Anil Lall was given 8-9 per cent for learning net-programming and doing it, and another friend V N Saroja was given 9 per cent for running the company. 'By now I'd given away around a fourth of the company, but a fourth of zero is still zero!'
The model worked, and while VCs began calling, Bikhchandani turned them down, till in 2000, JobsAhead launched and advertised in the Sharjah cricket tournament with an ad budget greater than Naukri's turnover. Naukri gave ICICI [ Get Quote ] Ventures 15 per cent for Rs 7.3 crore (rs 73 million), just before the dotcom bust. Last year's turnover at Naukri, all from fresh ads (not from rewording of print ads!), was Rs 45 crore (Rs 450 million) with a profit of Rs 8.4 crore (Rs 84 million).

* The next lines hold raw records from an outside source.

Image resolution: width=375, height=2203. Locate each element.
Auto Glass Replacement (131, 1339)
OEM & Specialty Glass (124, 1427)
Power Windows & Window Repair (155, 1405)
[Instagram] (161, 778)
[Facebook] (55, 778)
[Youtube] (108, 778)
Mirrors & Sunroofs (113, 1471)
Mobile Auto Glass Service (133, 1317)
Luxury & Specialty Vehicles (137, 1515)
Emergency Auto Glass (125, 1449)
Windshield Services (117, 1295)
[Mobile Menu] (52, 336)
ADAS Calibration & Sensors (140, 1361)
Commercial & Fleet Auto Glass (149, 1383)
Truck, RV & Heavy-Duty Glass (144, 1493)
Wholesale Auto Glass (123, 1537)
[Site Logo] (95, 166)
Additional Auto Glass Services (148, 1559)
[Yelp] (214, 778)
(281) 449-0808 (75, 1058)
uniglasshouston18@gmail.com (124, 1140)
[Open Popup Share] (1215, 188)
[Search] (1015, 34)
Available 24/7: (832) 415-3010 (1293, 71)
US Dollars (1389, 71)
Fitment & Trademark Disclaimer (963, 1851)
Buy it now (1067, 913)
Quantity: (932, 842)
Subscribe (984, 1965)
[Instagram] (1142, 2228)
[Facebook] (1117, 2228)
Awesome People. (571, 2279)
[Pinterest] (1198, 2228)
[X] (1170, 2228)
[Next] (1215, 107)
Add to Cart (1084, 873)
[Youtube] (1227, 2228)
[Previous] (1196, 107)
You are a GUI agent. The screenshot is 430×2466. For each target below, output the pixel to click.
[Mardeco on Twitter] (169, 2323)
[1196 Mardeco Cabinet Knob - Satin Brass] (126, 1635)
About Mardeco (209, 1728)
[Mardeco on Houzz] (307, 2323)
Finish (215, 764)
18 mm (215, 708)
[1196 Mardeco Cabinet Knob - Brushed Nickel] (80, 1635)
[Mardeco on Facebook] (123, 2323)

What's the way forward? Sure, running a company of 775 people across 30 offices is a nightmare, but how is Google's Googlebase or Yahoo! Hotjobs affecting Naukri?
Bikhchandani's now thinking smart, and you realise his success has a lot less to do with luck. He will, he says, put out all his 80,000 job ads on aggregators such as Google and Yahoo! (this will give his clients a larger response level). Isn't Naukri dead then? Not really, he argues, since his search algorithm will be a lot more robust than the "single box searches of the US".
Once you aggregate various databases, like Google will do, you can't do searches with very detailed criterion - like a job in Delhi [ Images ] in a FMCG firm as a general manager for someone with over nine years of experience, for instance. In the last year itself, Naukri's changed its search algorithm 20 times to take into account changing needs of the client base.
Bikhchandani's on a roll now, with strategic advice coming forth faster than I can handle. Business Standard, he says, should have a separate desk for its web edition, reword the news got from various agencies like PTI and Reuters (basically, once you put out 50-100 stories an hour, you get huge traffic) and run Google ads along the side to get revenue.
He says the media war in Mumbai [ Images ] needs to be re-targetted and newcomers like Hindustan Times and DNA (along with others like Mid-Day and The Indian Express) need to offer combined ads to clients since this will equal the Times of India's reach (his Lintas days recall that clients pay for reach first, and worry about costs later) and will force the Times to lower ad tariffs and so hit its ability to take on the market so aggressively - better to target the Times' market he says than to compete for just the non-Times segment!
We wind up with Bikhchandani saying he admires the Google Consumer Surplus model. Groping into the past, I vaguely recall Consumer Surplus is the extra you'd have been willing to pay for something, but how's Google getting this? By getting advertisers to bid for keyword searches - if a florist pays for a keyword, everytime someone searches for flowers, this florists' name comes up first. I leave a bit groggy, not quite sure how this fits into Naukri's business model. It does though, I'm sure.